From: Dave Chinner on
Upgrading my test vms from 2.6.35-rc3 to 2.6.35-rc5 is resulting in
repeated errors on the root drive of a test VM:

{ 1532.368808] EXT3-fs error (device sda1): ext3_lookup: deleted inode referenced: 211043
[ 1532.370859] Aborting journal on device sda1.
[ 1532.376957] EXT3-fs (sda1):
[ 1532.376976] EXT3-fs (sda1): error: ext3_journal_start_sb: Detected aborted journal
[ 1532.376980] EXT3-fs (sda1): error: remounting filesystem read-only
[ 1532.420361] error: remounting filesystem read-only
[ 1532.621209] EXT3-fs error (device sda1): ext3_lookup: deleted inode referenced: 211043

The filesysetm is a mess when checked on reboot - lots of illegal
references to blocks, multiply linked blocks, etc, but repairs.
Files are lots, truncated, etc, so there is visible filesystem
damage.

I did lots of testing on 2.6.35-rc3 and came across no problems;
problems only seemed to start with 2.6.35-rc5, and I've repろoduced
the problem on a vanilla 2.6.35-rc4.

The problem seems to occur randomly - sometimes during boot or when
idle after boot, sometimes a while after boot.

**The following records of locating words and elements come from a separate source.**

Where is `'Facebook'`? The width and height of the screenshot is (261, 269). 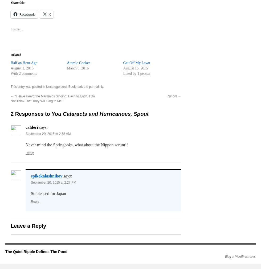
'Facebook' is located at coordinates (27, 14).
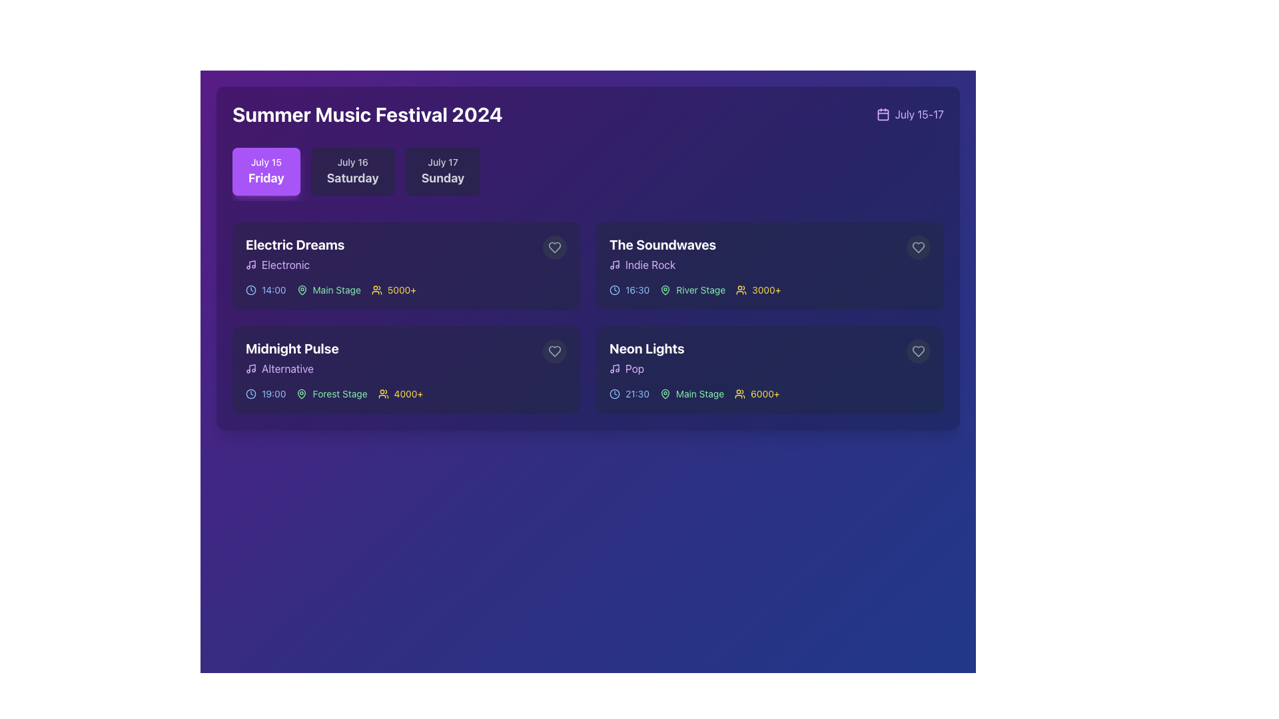 This screenshot has height=719, width=1279. I want to click on text 'Pop' displayed on the text label representing the genre of the associated event in the last event card on the right of the second row, so click(634, 369).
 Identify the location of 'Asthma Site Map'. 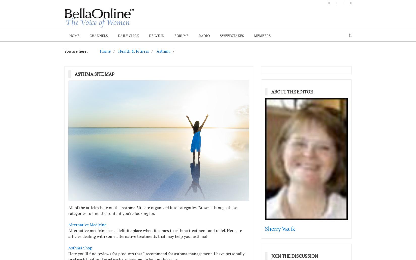
(94, 74).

I haven't done any
digging at all for the cause - all I've done so far is confirm that
it is reproducable and it's not my code causing the problem.

Cheers,

Dave.
--
Dave Chinner
david(a)fromorbit.com
--
To unsubscribe from this list: send the line "unsubscribe linux-kernel" in
the body of a message to majordomo(a)vger.kernel.org
More majordomo info at http://vger.kernel.org/majordomo-info.html
Please read the FAQ at http://www.tux.org/lkml/
From: Dave Chinner on
On Thu, Jul 15, 2010 at 08:57:45PM +1000, Dave Chinner wrote:
> Upgrading my test vms from 2.6.35-rc3 to 2.6.35-rc5 is resulting in
> repeated errors on the root drive of a test VM:
>
> { 1532.368808] EXT3-fs error (device sda1): ext3_lookup: deleted inode referenced: 211043
> [ 1532.370859] Aborting journal on device sda1.
> [ 1532.376957] EXT3-fs (sda1):
> [ 1532.376976] EXT3-fs (sda1): error: ext3_journal_start_sb: Detected aborted journal
> [ 1532.376980] EXT3-fs (sda1): error: remounting filesystem read-only
> [ 1532.420361] error: remounting filesystem read-only
> [ 1532.621209] EXT3-fs error (device sda1): ext3_lookup: deleted inode referenced: 211043
>
> The filesysetm is a mess when checked on reboot - lots of illegal
> references to blocks, multiply linked blocks, etc, but repairs.
> Files are lots, truncated, etc, so there is visible filesystem
> damage.
>
> I did lots of testing on 2.6.35-rc3 and came across no problems;
> problems only seemed to start with 2.6.35-rc5, and I've repろoduced
> the problem on a vanilla 2.6.35-rc4.
>
> The problem seems to occur randomly - sometimes during boot or when
> idle after boot, sometimes a while after boot. I haven't done any
> digging at all for the cause - all I've done so far is confirm that
> it is reproducable and it's not my code causing the problem.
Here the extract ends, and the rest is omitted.